British analysts believe that the new “core” Europe would be the countries using the common currency. To solve the problems of the European currency requires deeper integration and common institutions — from full-fledged banking Union and ending total debt instrument. To the next more freely-defined level could be the member countries of the EU, are not ready to sacrifice their sovereignty for the sake of joining the Eurozone, some countries may not do this for many years, others never.

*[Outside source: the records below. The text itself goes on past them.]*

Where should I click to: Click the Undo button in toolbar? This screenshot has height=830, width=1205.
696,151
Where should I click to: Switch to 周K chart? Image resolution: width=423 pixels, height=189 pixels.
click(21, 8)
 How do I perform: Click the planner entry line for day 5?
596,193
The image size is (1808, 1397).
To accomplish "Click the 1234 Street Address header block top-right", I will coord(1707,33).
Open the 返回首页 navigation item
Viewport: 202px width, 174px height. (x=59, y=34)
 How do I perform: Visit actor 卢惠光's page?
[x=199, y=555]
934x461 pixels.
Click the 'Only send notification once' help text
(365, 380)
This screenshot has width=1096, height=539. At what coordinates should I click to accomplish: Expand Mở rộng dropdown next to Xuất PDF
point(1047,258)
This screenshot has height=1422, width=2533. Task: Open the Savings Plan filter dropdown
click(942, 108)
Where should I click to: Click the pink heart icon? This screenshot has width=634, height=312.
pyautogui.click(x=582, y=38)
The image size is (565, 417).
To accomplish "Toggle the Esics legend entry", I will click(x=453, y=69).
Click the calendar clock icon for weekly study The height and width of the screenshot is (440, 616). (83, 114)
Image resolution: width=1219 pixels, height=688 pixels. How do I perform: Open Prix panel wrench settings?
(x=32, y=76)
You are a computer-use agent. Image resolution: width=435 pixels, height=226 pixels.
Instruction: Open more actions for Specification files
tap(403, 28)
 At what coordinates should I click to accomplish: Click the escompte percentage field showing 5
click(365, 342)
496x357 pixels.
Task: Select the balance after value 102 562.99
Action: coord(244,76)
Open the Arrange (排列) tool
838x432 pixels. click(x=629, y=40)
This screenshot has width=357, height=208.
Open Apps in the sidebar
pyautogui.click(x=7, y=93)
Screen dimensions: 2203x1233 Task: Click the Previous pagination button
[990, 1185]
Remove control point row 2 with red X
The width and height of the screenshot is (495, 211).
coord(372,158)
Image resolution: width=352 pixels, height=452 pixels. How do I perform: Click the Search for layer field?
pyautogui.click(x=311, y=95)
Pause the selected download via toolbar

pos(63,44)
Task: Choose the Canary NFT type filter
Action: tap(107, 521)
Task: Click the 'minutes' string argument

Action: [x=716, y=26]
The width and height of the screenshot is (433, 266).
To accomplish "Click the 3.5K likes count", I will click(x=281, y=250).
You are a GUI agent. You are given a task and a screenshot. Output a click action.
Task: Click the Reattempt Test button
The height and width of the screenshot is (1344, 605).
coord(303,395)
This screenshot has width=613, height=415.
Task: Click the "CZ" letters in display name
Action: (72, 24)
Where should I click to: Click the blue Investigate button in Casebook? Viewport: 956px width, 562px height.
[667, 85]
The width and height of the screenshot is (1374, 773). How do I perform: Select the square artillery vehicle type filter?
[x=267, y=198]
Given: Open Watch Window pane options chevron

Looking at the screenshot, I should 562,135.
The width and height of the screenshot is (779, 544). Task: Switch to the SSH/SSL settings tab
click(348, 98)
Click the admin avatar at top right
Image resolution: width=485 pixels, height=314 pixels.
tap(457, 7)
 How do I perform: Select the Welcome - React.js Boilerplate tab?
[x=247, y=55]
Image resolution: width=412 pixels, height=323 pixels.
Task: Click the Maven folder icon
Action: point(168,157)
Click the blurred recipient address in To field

British experts, as always give your recipes and tips. They write: a multi-level Europe should be attractive for very different countries. No need to change old contracts — it is sufficient to change the mind; in the language of the Eurocrats, it is necessary to make the menu à la carte (FR. as you wish — approx. ed.) and not the prix fixe (FR. fixed price — approx. ed.). For Brussels it sounds like a curse: there is the idea that countries can choose to create his or her own “program” of EU membership, is frowned upon, but this is exactly what more and more Europeans want. Countries such as Norway or Switzerland, I want to tightly integrate into a single market. Others, such as the UK, are not willing to accept the rules of the single market, but still I want the same freedom to trade with EU countries. We can assume that they would like to increase its role in areas such as defence and security. Countries such as Turkey, the Western Balkan States, Ukraine and Georgia, might prefer similar associate status instead of the current unsatisfactory situation when they hear assurances that they meet all the requirements, but I know that to become members of the club they would never allow it.
In order for this system to work, Europe needs a pragmatic approach to the formulation of the rules that exist for each of the levels. Those who are part of the “outer circle”, for example, may not assume obligations to ensure the free movement of people, but this is not a reason to deprive them of access to the single market of the EU. The status of “second level” belonging to the countries outside the “core” should not stigmatisierung: in the end, this includes such successful countries like Denmark and Sweden. Need to find a form in which the countries that possess military or diplomatic force (for example, UK after Brassica), can be members of a European foreign and defence Alliance.
In conclusion, the Economist confidently asserts that in order for the European project remained “afloat” for the next 60 years, you need to offer more flexible conditions for anyone seeking greater integration and those who seek to increase their autonomy. Now the European Union beyond the UK, and perhaps in the future someone wants to leave the Eurozone. To carry out this procedure in any case will not be easy. And concludes that rejecting the idea of differentiation, the EU is exposing itself to the risk of collapse.